### To do:
Reproduce all of the following material verbatim, keeping every line unchanged and in its original order.
◇ ◇ ◇ ◇ ◇
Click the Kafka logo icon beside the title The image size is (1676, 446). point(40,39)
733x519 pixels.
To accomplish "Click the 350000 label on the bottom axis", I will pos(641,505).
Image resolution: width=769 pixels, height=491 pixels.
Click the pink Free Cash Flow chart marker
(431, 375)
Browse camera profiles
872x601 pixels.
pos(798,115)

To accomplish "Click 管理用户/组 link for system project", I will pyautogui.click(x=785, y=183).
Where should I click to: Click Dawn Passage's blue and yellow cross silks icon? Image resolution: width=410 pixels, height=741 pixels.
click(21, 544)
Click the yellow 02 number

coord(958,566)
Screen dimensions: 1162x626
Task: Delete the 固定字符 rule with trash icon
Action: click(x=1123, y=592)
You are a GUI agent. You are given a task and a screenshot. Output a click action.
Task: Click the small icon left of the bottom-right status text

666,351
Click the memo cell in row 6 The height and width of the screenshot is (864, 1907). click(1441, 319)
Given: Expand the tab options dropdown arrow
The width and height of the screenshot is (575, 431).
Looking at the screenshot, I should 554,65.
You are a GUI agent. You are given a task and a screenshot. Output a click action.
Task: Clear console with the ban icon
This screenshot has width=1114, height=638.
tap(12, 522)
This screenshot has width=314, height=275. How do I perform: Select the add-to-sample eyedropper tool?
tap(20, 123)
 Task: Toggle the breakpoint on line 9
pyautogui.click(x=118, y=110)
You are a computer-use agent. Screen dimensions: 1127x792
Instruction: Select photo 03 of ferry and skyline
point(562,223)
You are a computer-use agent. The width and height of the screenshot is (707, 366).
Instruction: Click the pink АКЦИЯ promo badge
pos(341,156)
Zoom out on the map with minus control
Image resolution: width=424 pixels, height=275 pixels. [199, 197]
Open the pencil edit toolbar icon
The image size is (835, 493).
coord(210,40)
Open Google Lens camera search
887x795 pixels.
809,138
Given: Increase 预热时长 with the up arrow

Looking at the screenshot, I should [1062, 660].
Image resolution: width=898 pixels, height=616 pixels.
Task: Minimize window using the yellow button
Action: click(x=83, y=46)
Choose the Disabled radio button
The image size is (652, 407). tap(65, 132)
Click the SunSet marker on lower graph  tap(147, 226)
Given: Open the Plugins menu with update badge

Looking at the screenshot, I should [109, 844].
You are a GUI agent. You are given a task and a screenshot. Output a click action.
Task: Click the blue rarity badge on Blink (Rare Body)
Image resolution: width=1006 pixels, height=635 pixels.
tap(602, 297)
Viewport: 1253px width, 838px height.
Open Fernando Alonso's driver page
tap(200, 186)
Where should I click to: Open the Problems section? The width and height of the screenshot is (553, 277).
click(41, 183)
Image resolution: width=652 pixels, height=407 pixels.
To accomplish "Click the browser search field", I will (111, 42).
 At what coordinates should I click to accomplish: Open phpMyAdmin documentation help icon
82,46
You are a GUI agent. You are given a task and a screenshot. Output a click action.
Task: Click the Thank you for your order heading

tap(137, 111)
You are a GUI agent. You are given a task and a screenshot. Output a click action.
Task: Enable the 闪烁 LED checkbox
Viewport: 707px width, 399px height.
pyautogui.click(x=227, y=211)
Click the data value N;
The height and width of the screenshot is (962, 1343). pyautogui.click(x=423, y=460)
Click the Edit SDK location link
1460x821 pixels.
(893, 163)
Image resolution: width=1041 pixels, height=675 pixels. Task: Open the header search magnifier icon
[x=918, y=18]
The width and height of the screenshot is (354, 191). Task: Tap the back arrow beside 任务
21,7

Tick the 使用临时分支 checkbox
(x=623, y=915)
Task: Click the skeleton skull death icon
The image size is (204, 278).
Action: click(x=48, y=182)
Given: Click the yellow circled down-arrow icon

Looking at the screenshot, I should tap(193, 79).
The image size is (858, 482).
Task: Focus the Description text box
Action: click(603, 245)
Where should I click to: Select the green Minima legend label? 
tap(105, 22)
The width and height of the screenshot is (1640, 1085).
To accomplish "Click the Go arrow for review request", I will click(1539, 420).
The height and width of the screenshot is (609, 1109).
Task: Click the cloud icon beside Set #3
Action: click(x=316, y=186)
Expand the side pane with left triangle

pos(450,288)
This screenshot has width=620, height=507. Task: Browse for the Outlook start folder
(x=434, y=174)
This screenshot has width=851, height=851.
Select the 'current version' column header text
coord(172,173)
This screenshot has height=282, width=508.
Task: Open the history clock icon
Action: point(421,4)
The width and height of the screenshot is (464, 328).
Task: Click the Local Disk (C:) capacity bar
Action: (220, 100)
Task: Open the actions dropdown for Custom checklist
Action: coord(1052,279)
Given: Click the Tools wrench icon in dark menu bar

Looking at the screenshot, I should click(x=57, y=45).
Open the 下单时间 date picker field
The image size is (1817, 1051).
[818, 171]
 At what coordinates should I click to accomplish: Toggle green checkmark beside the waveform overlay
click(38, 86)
◇ ◇ ◇ ◇ ◇
### Result for this exercise:
Click the Kafka logo icon beside the title The image size is (1676, 446). point(40,39)
733x519 pixels.
To accomplish "Click the 350000 label on the bottom axis", I will pos(641,505).
Image resolution: width=769 pixels, height=491 pixels.
Click the pink Free Cash Flow chart marker
(431, 375)
Browse camera profiles
872x601 pixels.
pos(798,115)

To accomplish "Click 管理用户/组 link for system project", I will pyautogui.click(x=785, y=183).
Where should I click to: Click Dawn Passage's blue and yellow cross silks icon? Image resolution: width=410 pixels, height=741 pixels.
click(21, 544)
Click the yellow 02 number

coord(958,566)
Screen dimensions: 1162x626
Task: Delete the 固定字符 rule with trash icon
Action: click(x=1123, y=592)
You are a GUI agent. You are given a task and a screenshot. Output a click action.
Task: Click the small icon left of the bottom-right status text

666,351
Click the memo cell in row 6 The height and width of the screenshot is (864, 1907). click(1441, 319)
Given: Expand the tab options dropdown arrow
The width and height of the screenshot is (575, 431).
Looking at the screenshot, I should 554,65.
You are a GUI agent. You are given a task and a screenshot. Output a click action.
Task: Clear console with the ban icon
This screenshot has width=1114, height=638.
tap(12, 522)
This screenshot has width=314, height=275. How do I perform: Select the add-to-sample eyedropper tool?
tap(20, 123)
 Task: Toggle the breakpoint on line 9
pyautogui.click(x=118, y=110)
You are a computer-use agent. Screen dimensions: 1127x792
Instruction: Select photo 03 of ferry and skyline
point(562,223)
You are a computer-use agent. The width and height of the screenshot is (707, 366).
Instruction: Click the pink АКЦИЯ promo badge
pos(341,156)
Zoom out on the map with minus control
Image resolution: width=424 pixels, height=275 pixels. [199, 197]
Open the pencil edit toolbar icon
The image size is (835, 493).
coord(210,40)
Open Google Lens camera search
887x795 pixels.
809,138
Given: Increase 预热时长 with the up arrow

Looking at the screenshot, I should [1062, 660].
Image resolution: width=898 pixels, height=616 pixels.
Task: Minimize window using the yellow button
Action: click(x=83, y=46)
Choose the Disabled radio button
The image size is (652, 407). tap(65, 132)
Click the SunSet marker on lower graph  tap(147, 226)
Given: Open the Plugins menu with update badge

Looking at the screenshot, I should [109, 844].
You are a GUI agent. You are given a task and a screenshot. Output a click action.
Task: Click the blue rarity badge on Blink (Rare Body)
Image resolution: width=1006 pixels, height=635 pixels.
tap(602, 297)
Viewport: 1253px width, 838px height.
Open Fernando Alonso's driver page
tap(200, 186)
Where should I click to: Open the Problems section? The width and height of the screenshot is (553, 277).
click(41, 183)
Image resolution: width=652 pixels, height=407 pixels.
To accomplish "Click the browser search field", I will (111, 42).
 At what coordinates should I click to accomplish: Open phpMyAdmin documentation help icon
82,46
You are a GUI agent. You are given a task and a screenshot. Output a click action.
Task: Click the Thank you for your order heading

tap(137, 111)
You are a GUI agent. You are given a task and a screenshot. Output a click action.
Task: Enable the 闪烁 LED checkbox
Viewport: 707px width, 399px height.
pyautogui.click(x=227, y=211)
Click the data value N;
The height and width of the screenshot is (962, 1343). pyautogui.click(x=423, y=460)
Click the Edit SDK location link
1460x821 pixels.
(893, 163)
Image resolution: width=1041 pixels, height=675 pixels. Task: Open the header search magnifier icon
[x=918, y=18]
The width and height of the screenshot is (354, 191). Task: Tap the back arrow beside 任务
21,7

Tick the 使用临时分支 checkbox
(x=623, y=915)
Task: Click the skeleton skull death icon
The image size is (204, 278).
Action: click(x=48, y=182)
Given: Click the yellow circled down-arrow icon

Looking at the screenshot, I should tap(193, 79).
The image size is (858, 482).
Task: Focus the Description text box
Action: click(603, 245)
Where should I click to: Select the green Minima legend label? 
tap(105, 22)
The width and height of the screenshot is (1640, 1085).
To accomplish "Click the Go arrow for review request", I will click(1539, 420).
The height and width of the screenshot is (609, 1109).
Task: Click the cloud icon beside Set #3
Action: click(x=316, y=186)
Expand the side pane with left triangle

pos(450,288)
This screenshot has width=620, height=507. Task: Browse for the Outlook start folder
(x=434, y=174)
This screenshot has width=851, height=851.
Select the 'current version' column header text
coord(172,173)
This screenshot has height=282, width=508.
Task: Open the history clock icon
Action: point(421,4)
The width and height of the screenshot is (464, 328).
Task: Click the Local Disk (C:) capacity bar
Action: (220, 100)
Task: Open the actions dropdown for Custom checklist
Action: coord(1052,279)
Given: Click the Tools wrench icon in dark menu bar

Looking at the screenshot, I should click(x=57, y=45).
Open the 下单时间 date picker field
The image size is (1817, 1051).
[818, 171]
 At what coordinates should I click to accomplish: Toggle green checkmark beside the waveform overlay
click(38, 86)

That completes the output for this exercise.